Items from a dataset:

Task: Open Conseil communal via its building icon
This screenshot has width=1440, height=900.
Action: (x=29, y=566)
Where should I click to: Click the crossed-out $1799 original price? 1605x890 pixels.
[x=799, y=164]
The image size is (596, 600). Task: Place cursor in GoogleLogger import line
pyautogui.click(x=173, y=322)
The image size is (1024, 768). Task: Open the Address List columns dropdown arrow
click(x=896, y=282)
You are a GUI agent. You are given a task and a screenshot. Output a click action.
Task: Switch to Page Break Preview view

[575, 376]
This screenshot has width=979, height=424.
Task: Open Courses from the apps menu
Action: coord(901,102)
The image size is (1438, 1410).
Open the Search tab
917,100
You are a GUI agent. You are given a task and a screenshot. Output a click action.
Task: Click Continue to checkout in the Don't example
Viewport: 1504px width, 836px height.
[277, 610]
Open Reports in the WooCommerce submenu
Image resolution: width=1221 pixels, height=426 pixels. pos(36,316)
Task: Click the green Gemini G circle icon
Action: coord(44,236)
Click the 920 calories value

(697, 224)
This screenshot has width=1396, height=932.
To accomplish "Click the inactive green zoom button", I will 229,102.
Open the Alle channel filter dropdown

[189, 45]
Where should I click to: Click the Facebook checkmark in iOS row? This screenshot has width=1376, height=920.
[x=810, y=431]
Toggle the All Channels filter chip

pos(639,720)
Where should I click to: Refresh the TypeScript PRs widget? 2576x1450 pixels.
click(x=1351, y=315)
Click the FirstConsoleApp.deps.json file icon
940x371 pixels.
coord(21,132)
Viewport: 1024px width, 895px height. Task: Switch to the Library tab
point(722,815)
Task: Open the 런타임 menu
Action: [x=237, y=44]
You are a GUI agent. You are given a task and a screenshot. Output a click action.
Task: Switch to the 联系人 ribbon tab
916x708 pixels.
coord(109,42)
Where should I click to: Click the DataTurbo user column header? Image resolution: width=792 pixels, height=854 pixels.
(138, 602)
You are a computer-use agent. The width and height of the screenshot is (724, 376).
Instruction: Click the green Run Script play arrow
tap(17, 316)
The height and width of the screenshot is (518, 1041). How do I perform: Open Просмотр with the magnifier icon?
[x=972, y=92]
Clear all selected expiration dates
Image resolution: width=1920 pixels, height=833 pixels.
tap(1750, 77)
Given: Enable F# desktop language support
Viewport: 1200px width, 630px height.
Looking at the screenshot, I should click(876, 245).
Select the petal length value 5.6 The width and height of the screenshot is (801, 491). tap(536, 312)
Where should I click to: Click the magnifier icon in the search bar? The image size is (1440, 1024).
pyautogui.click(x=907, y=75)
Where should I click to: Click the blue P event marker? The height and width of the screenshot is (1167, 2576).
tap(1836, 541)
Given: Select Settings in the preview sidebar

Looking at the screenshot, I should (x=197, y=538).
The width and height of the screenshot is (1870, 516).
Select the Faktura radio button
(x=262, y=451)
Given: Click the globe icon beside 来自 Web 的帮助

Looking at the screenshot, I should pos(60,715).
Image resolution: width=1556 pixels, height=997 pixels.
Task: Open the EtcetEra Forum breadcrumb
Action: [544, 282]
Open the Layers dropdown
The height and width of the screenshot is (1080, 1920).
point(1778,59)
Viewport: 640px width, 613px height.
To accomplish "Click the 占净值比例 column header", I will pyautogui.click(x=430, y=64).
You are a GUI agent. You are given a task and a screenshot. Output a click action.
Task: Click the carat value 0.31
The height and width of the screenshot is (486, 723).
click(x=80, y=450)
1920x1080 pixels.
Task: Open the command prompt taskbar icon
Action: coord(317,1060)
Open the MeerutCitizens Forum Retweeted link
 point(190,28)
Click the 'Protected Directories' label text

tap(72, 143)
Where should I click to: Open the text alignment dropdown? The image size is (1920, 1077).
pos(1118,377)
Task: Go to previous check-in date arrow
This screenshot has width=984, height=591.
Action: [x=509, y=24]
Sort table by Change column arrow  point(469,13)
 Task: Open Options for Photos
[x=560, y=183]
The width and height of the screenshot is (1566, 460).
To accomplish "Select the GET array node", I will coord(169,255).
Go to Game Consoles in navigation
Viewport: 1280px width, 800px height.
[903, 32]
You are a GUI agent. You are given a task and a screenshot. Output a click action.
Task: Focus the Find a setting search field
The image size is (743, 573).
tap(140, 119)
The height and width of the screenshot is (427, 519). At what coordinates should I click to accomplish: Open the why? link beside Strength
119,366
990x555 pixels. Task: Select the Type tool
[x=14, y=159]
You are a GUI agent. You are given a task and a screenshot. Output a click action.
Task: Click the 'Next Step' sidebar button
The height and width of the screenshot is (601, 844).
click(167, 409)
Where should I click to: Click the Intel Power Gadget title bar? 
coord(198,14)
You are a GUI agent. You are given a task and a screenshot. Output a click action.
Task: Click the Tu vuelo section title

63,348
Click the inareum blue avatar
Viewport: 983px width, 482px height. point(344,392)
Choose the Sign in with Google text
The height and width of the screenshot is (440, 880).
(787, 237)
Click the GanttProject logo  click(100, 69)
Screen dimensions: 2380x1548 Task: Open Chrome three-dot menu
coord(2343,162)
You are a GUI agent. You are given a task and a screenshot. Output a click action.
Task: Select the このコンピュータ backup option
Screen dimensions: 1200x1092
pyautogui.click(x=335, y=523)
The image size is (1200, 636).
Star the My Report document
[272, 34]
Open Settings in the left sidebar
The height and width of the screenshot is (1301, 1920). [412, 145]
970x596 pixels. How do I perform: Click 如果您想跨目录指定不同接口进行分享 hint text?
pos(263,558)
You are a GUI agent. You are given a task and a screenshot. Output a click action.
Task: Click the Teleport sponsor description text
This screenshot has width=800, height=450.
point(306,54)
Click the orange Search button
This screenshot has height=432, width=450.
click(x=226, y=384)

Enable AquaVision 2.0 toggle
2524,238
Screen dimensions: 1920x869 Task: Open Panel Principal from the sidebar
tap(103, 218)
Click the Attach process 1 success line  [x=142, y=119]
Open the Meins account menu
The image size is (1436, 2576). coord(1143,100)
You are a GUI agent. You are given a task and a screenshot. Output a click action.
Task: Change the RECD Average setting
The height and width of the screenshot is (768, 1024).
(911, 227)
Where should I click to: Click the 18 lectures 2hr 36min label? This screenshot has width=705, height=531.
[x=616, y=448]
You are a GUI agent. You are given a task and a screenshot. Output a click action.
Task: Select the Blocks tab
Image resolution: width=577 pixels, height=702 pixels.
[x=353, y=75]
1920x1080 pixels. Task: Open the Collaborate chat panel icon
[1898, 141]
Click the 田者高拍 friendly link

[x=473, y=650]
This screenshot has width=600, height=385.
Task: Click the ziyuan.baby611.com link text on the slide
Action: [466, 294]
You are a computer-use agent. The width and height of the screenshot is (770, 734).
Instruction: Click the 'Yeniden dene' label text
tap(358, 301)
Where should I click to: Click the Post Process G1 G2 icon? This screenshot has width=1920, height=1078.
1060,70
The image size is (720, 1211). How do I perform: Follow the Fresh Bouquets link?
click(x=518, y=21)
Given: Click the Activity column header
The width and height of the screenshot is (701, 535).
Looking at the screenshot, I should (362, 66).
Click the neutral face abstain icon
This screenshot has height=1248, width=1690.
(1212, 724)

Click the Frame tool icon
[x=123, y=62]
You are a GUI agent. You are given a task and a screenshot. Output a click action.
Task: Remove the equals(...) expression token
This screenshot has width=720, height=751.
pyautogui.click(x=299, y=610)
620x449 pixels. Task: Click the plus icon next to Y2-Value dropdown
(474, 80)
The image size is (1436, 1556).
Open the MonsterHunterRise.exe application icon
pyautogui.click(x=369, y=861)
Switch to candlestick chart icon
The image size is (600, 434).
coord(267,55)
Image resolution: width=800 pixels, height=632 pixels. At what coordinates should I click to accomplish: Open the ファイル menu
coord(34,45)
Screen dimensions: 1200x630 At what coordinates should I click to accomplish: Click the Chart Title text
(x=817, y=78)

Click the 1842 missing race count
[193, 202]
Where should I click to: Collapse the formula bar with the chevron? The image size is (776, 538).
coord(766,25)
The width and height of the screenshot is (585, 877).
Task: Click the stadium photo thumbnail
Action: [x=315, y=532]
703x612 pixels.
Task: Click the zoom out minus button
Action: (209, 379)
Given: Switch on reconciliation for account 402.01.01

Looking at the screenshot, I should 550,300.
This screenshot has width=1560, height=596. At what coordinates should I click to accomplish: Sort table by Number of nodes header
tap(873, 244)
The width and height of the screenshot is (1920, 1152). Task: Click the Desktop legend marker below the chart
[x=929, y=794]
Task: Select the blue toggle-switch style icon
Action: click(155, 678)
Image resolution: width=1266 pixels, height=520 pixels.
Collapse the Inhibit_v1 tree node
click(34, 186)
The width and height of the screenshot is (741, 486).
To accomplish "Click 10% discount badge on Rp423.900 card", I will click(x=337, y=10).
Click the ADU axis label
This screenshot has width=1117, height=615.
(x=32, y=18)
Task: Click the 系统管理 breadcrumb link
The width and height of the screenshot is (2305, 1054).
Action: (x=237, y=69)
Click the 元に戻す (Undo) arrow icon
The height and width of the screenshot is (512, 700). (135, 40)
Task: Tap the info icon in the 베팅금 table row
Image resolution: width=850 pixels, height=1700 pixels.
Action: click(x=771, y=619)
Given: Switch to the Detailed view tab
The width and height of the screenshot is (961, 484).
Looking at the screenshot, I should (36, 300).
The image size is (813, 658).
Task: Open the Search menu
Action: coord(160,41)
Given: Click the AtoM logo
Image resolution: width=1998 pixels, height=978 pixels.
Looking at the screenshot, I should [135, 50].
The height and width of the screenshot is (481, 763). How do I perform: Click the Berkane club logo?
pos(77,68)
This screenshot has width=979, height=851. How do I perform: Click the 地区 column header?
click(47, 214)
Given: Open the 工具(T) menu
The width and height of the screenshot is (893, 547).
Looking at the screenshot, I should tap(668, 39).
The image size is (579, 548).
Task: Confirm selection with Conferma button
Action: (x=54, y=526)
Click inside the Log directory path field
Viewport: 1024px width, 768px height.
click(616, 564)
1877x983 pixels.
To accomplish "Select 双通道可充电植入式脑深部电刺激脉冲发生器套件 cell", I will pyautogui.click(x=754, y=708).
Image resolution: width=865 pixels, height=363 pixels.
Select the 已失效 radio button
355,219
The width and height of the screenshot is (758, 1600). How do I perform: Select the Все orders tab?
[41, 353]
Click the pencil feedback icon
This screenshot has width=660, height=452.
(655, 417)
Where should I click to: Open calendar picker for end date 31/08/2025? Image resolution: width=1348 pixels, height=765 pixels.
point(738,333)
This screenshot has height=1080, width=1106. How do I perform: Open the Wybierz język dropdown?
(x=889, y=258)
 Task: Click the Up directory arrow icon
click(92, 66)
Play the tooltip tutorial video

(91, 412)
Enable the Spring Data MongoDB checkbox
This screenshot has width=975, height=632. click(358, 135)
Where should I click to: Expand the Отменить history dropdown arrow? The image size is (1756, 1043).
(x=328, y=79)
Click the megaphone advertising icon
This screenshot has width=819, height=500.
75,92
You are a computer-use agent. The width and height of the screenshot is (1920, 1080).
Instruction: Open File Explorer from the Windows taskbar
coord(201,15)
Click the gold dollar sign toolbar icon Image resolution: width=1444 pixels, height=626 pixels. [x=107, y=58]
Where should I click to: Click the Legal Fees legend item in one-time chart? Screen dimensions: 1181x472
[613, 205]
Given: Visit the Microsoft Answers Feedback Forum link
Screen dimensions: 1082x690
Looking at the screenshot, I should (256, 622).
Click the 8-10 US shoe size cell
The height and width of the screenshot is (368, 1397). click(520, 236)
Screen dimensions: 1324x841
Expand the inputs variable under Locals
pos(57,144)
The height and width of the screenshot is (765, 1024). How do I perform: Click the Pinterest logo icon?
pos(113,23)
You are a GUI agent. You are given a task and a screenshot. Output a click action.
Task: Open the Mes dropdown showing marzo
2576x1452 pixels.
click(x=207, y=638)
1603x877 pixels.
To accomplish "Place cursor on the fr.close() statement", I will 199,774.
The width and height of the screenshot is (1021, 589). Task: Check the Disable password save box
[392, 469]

SET TASK. Extract every line of the records above that contains the word "legend" and copy each one in full.

REPLY TO THE TASK.
The width and height of the screenshot is (1920, 1152). Task: Click the Desktop legend marker below the chart
Where should I click to: Click the Legal Fees legend item in one-time chart? Screen dimensions: 1181x472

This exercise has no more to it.